11-10-2012 at 09:50 PM.
Quote from AngryPirate :
Fair enough. Although I'm not convinced it's 100% true. Would you really of put forth so much effort if she wasn't the "trophy" that society likely perceives her?

Anyway, do you think she would act the same if she were fat? (i.e get others to do work/school for her, buy her gifts, and cater to the admitted high maintenance)
Not really, since it started online, I didn't even know she was attractive until several months into it, well past the point we started liking one another. Actually, if anything, she liked me based on my looks first since my pic was in my profile. Like I said, outer beauty fades quickly. Chasing a girl based on looks is like chasing fool's gold. But if a girl is sweet and caring, she'll remain beautiful forever. Corny, but true.

Maybe, maybe not. Some fat girls tend to have low self esteem (a self defeatist attitude), others are comfortable in their own skin. The ones who have more self confidence are more attractive, regardless of appearance. If she wants someone to help her out with school occasionally, I wouldn't mind, as long as it's not a constant thing. And yes, a fat girl would be perfectly capable of being high maintenance.

Quote from thearteest :
^this^ This is not the kind of person that you want a relationship with, especially a serious, long-term one. She sounds VERY co-dependant and all of her referrals about her ex doing all of these "wonderful" things for her, sounds as though she is asking for the same from you.

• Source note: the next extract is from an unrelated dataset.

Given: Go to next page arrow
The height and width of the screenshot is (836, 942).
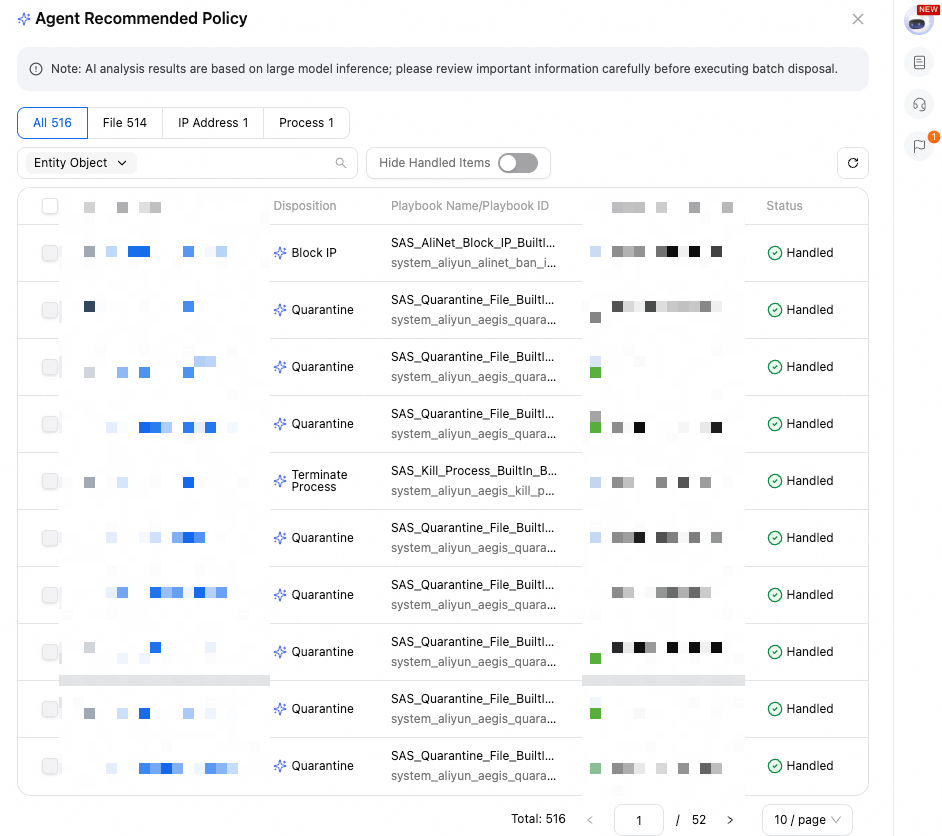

It can be all cute and kittenish to be dependent, but believe me - it gets old really fast. Consider this an education on what type of gf to avoid. Those that manipulate (you may not believe she is doing that, but I assure you, she is) will go to any length to get others to "take care" of them. So, I'll repeat my friend, run, run like the wind. Don't look back!
Co-dependent, great word, her previous relationship a co-dependent one. You hit the nail on the head! It seem like you speak from personal experience. I don't feel like she's manipulating me. I'm not planning on buying her extravagant gifts, I cannot really afford those anyway. Her ex spoiled her, I'm just planning on being myself. If that's not good enough for her, then she's not good enough for me.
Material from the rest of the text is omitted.